MDL Panel Grants Transfer of Aflibercept BPCIA Case

As we previously reported, on January 11, 2024, Regeneron Pharmaceuticals, Inc. (“Regeneron”) moved to establish a multi-district litigation (“MDL”) for its aflibercept BPCIA litigation, and to transfer its case against Amgen, Inc. (“Amgen”) to the Northern District of West Virginia under 28 U.S.C. § 1407.  The litigation consists of six actions—one against Amgen, pending in the Central District of California, and five pending in the Northern District of West Virginia (assigned to Chief Judge Thomas S. Kleeh) against Mylan/Biocon, Celltrion, Formycon, and two against Samsung Bioepis.

On February 2, 2024, Samsung Bioepis, Celltrion, and Formycon filed a joint opposition to Regeneron’s motion.  Amgen filed a separate opposition brief the same day.

On April 11, 2024, the Judicial Panel on Multidistrict Litigation (“JPML”) determined that the actions involve “common questions of fact and that centralization in the Northern District of West Virginia will serve the convenience of the parties and witnesses and promote the just and efficient conduct of the litigation.”  The JPML noted that Regeneron alleges that the defendants “infringed a common set of thirteen U.S. patents covering Regeneron’s ophthalmic drug, EYLEA®, by submitting aBLAs and seeking to market their follow-on biologic products.”  The panel noted that the ʼ865 patent, one of the thirteen patents, has been held valid and infringed by Judge Kleeh after trial in the action again Mylan.

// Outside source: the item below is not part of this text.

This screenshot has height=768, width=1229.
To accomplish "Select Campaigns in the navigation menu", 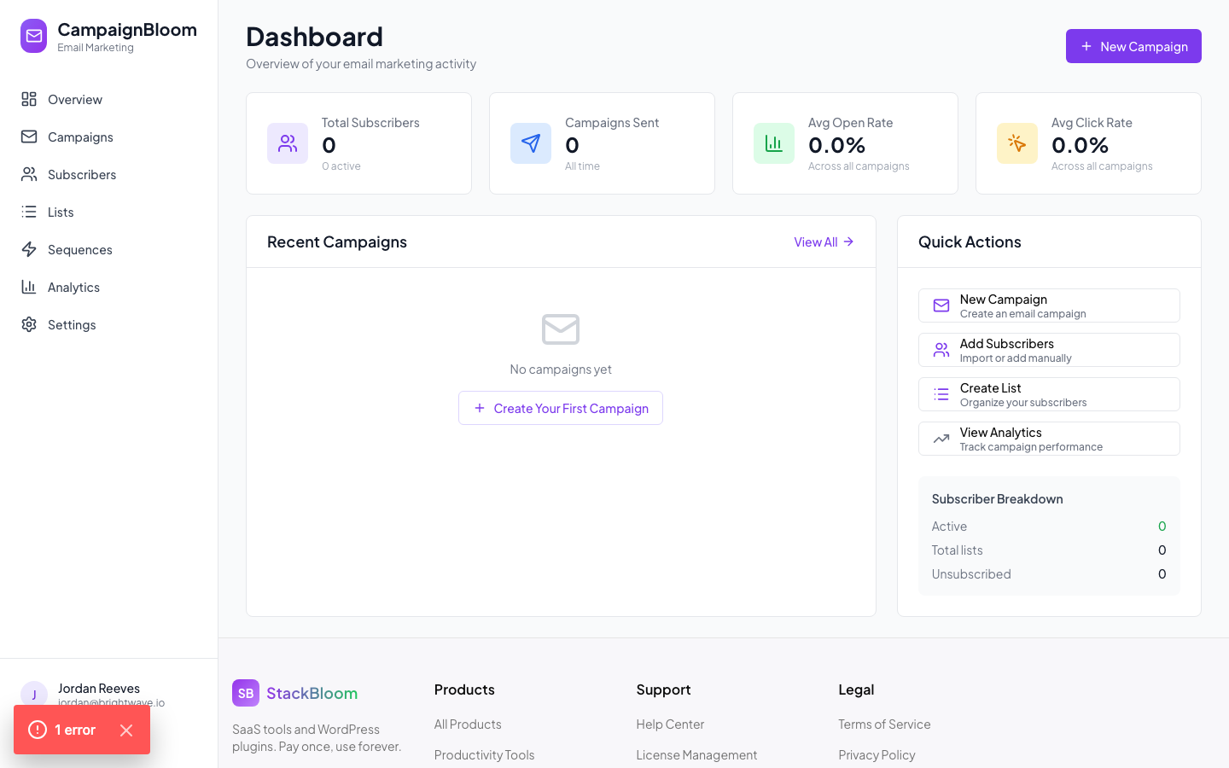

The defendants had argued that centralization was not appropriate because there were many non-overlapping patents against each defendant, including those involving manufacturing methods, raising different invalidity and non-infringement defenses.  Defendants also asserted that their manufacturing methods are confidential, and because defendants are competitors to one another, that “special discovery protections will be necessary” if the case were centralized.  The JPML rejected those arguments as not persuasive.  The JPML noted that, despite potential variations in defenses among defendants, it is “[m]ore efficient to allow a single court to construe the patents at issue and to decide whether injunctive relief is warranted.”

The JPML ordered transfer of the case against Amgen to the Northern District of Virginia for “coordinated or consolidated pretrial proceedings” before Chief Judge Thomas S. Kleeh.